The amount and type of information to be monitored will vary based on the funding source and jurisdiction. Local funding sources may require detailed reports of expenditures. In some cases, each bus pass, gas voucher, dial-a-ride passenger, etc. must be tracked back to the appropriate subsidized program and funding source. Data tracking may mean different things to different organizations, and the amount of information that can realistically be collected must be carefully evaluated.
The Job Access Guidance, released in December 1998 and developed by the U.S. Departments of Labor, Health & Human Services and Transportation, provides clarification as to the level of detail required for data tracking and reporting purposes. Prior to the December 1998 Guidance, it was unclear whether a State would be penalized or forced to return TANF dollars allocated to a program or service if it overestimated participating TANF eligible individuals.
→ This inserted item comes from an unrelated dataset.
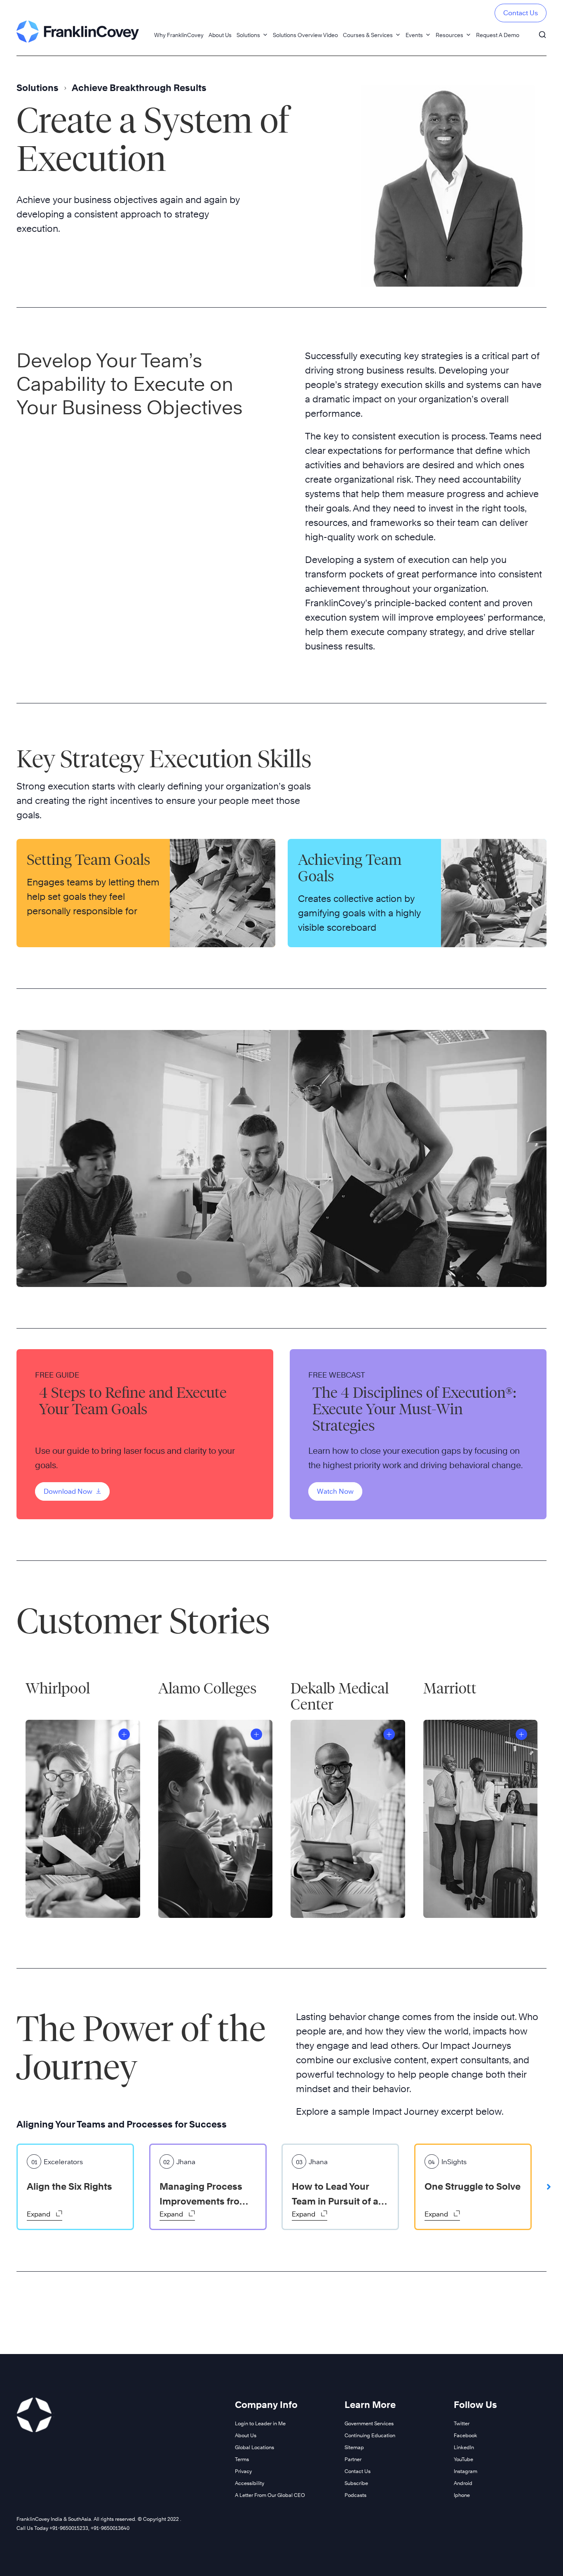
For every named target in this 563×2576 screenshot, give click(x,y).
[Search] (542, 31)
As a result, communities were reluctant to invest in transportation services for fear funding would not cover committed expenses. The Job Access Guidance explains that after the program/service start-up period, original estimates must be re-evaluated at least annually, and prospectively adjusted as needed; however, changes in funding levels will only affect future years. Any TANF funds used in a project after the start-up period (if applicable) must be based on a current estimate. TANF agencies may use sampling to arrive at a new estimate relieving administering agencies of the difficulty in tracking information regarding each passenger or individual.
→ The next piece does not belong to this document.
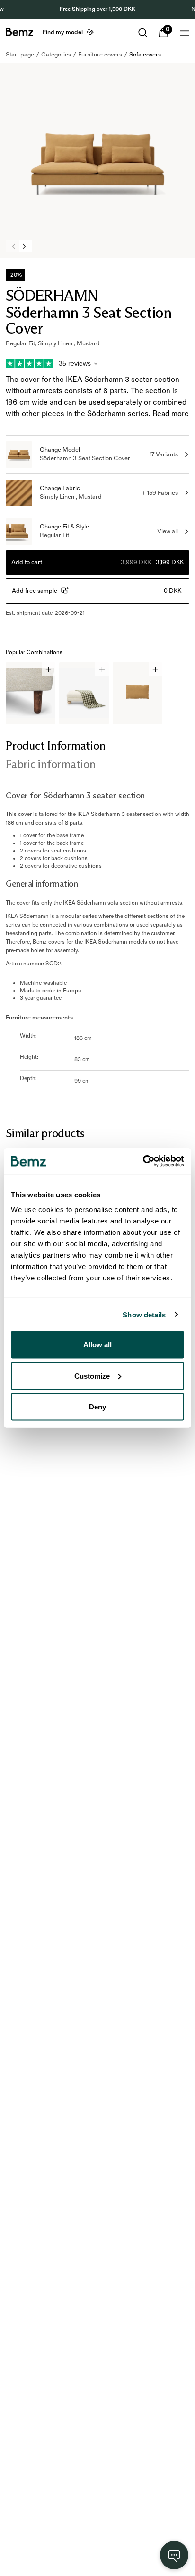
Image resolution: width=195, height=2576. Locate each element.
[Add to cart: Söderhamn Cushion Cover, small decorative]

The Administration for Children and Families (ACF) has published a final rule that governs key provisions of the TANF program (http://www.acf.dhhs.gov/programs/ofa/
). It incorporates the core TANF accountability provisions, including work requirements, time limits, State penalties, and data collection and reporting requirements. The final TANF rules regarding transportation do not "tick" a recipient's 60 month eligibility clock. Also available at the ACF web site is "A Guide on Funding Services for Children and Families Through the TANF Program" (http://www.acf.dhhs.gov/programs/ofa/funds2.htm
) that can assist planners and administrators understand how these provisions may be applied to their programs and services.